Sometimes, you are offered a raise but not exactly the amount you desire. Remember, don’t make any counter-offers and threats about quitting. You are here trying to look for a win-win situation.

Don’t make it into a lethal negotiation where both you and the seniors feel the uncomfortable tension. Things usually go more smoothly in a harmonious setting.

8. Don’t complain about your current job situation.

Maintain a positive tone throughout the meeting. Imagine if you were the boss, would you like to hear “I have been working here for 4 years. While I am having to do more, I have nothing more in return!”?

Remember you are here to request for a pay raise and you need the boss’ support to do so.
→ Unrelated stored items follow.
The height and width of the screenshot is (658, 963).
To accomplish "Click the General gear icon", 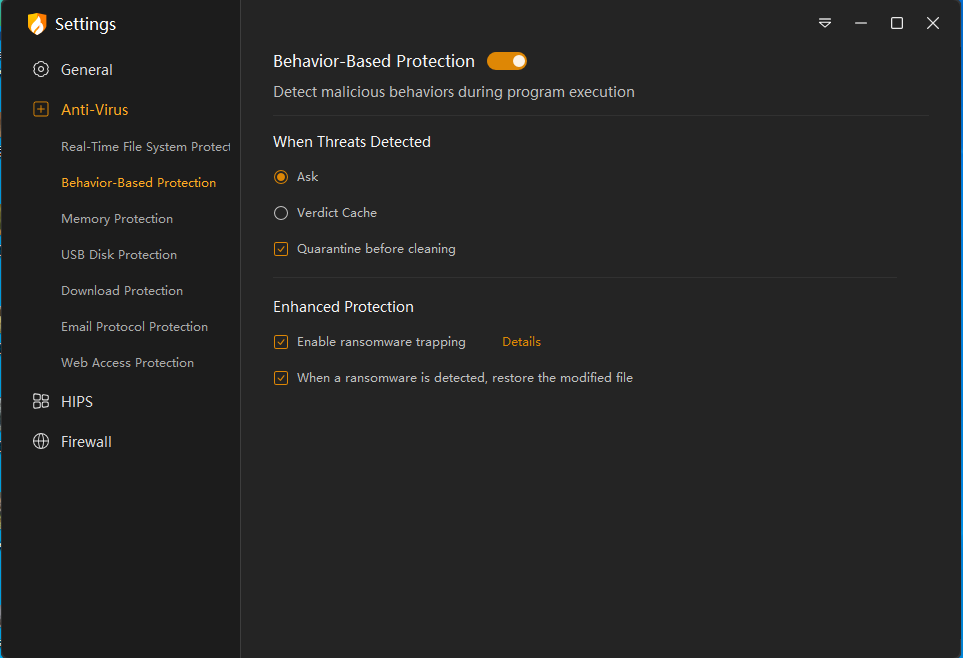I will pos(41,70).
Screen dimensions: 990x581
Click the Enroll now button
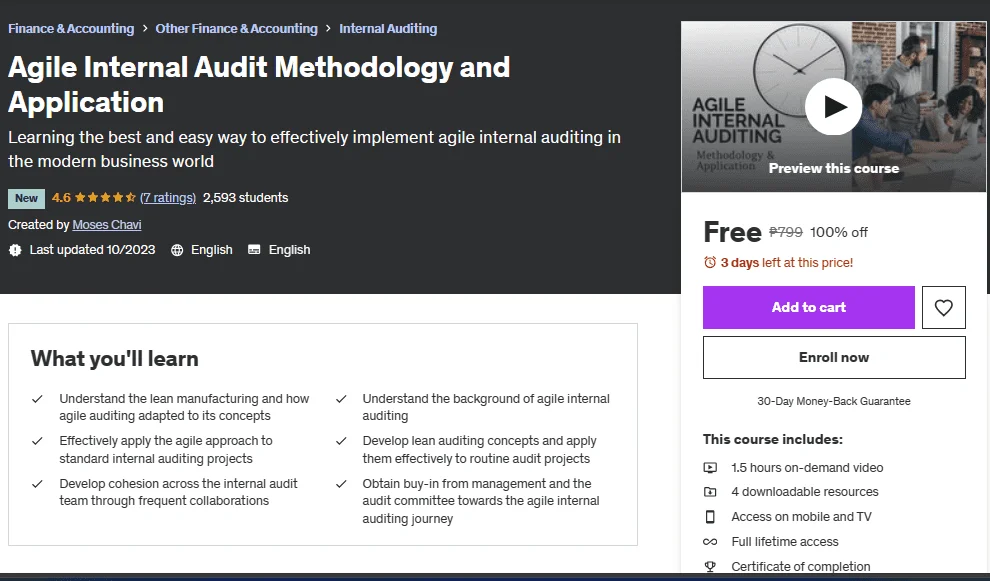point(834,357)
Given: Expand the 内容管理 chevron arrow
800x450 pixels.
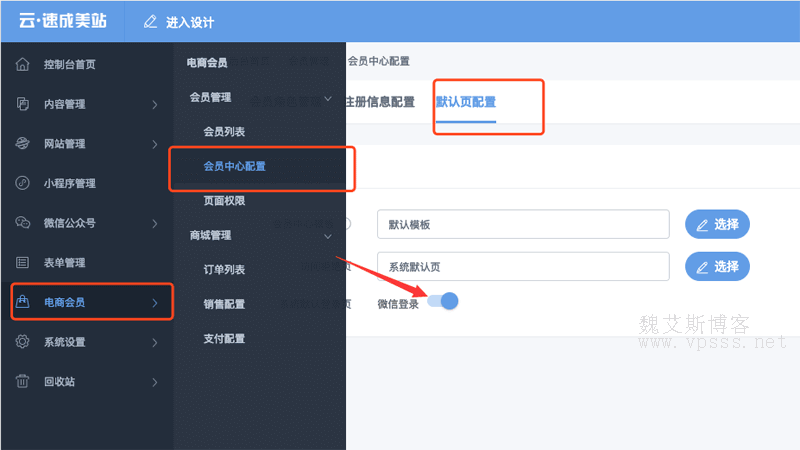Looking at the screenshot, I should click(154, 104).
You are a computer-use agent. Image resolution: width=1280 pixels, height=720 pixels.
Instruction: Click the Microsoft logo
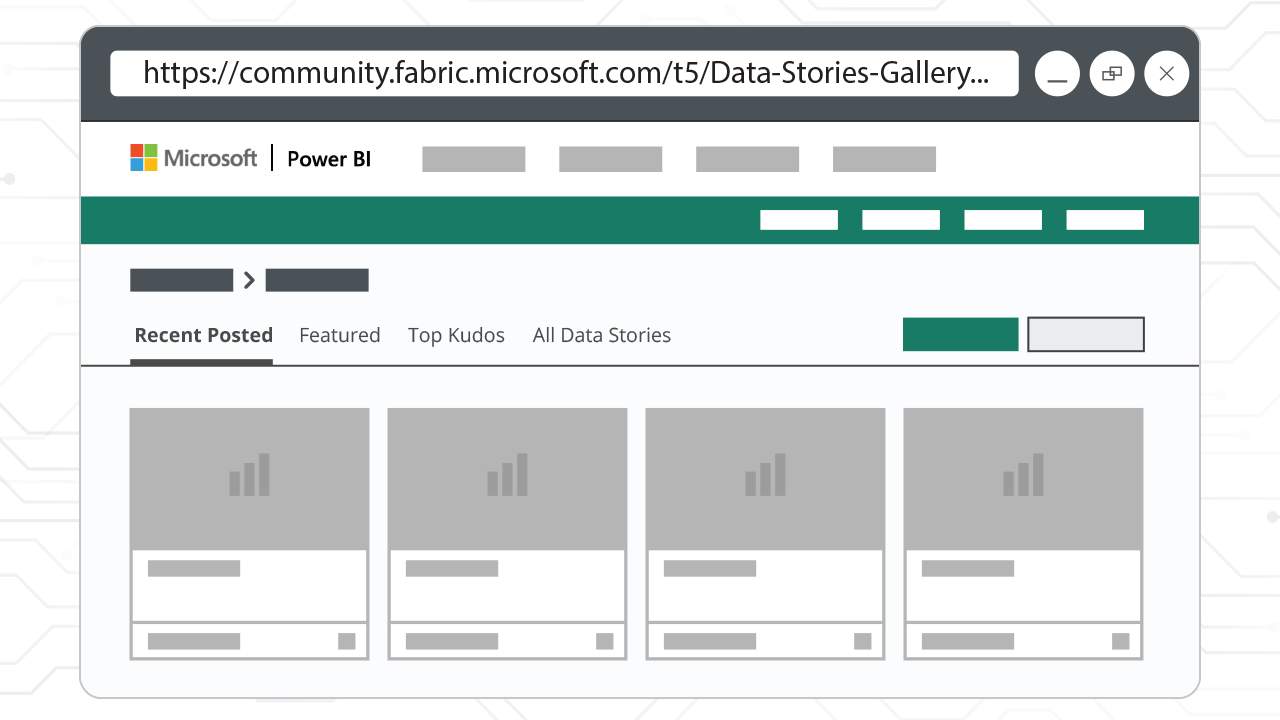[193, 158]
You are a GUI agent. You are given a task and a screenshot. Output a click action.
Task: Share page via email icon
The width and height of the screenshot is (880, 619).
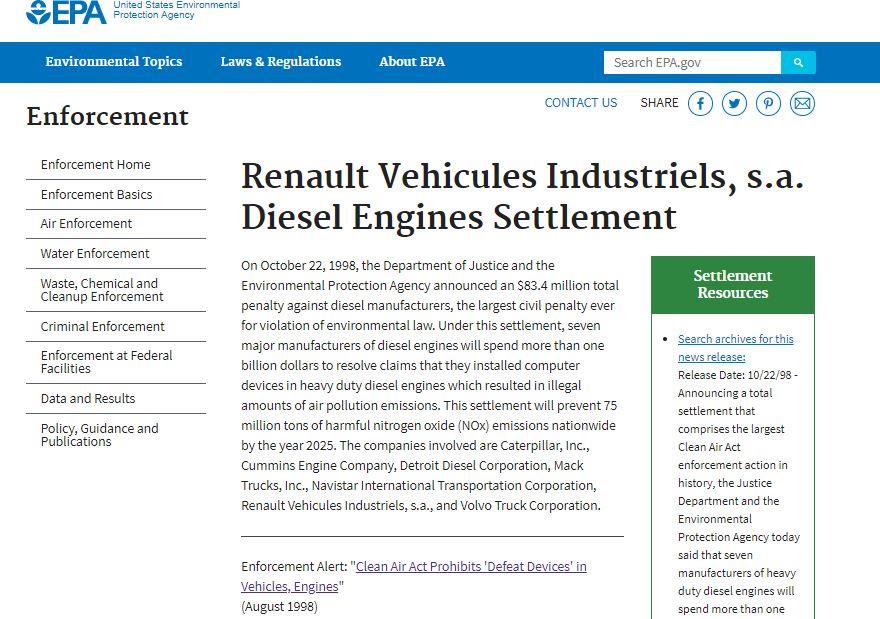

Don’t piss anyone off and ruin your future.

9. Prepare for rejection.

Prepare to receive a cruel rejection from your boss. Instead of a promotion in position or a raise in salary, you may also suggest looking into the options of incentives, bonuses or stock options.

Also, it is good to ask for an interim performance appraisal. It may be that your performance is not impressive enough at the moment but your boss definitely sees your efforts and progress. A raise could be happening anytime in the future.

If, unfortunately, everything is rejected, it is still fine. It is good to ask about rooms for improvement because you may have overlooked some of your accomplishments and performances.

Don’t be deterred by refusal. After all, if you don’t even ask at all, you won’t stand the slightest chance to have a raise.

More by this author

Jeffrey Lau

Editor. Sport Lover. Animal Lover.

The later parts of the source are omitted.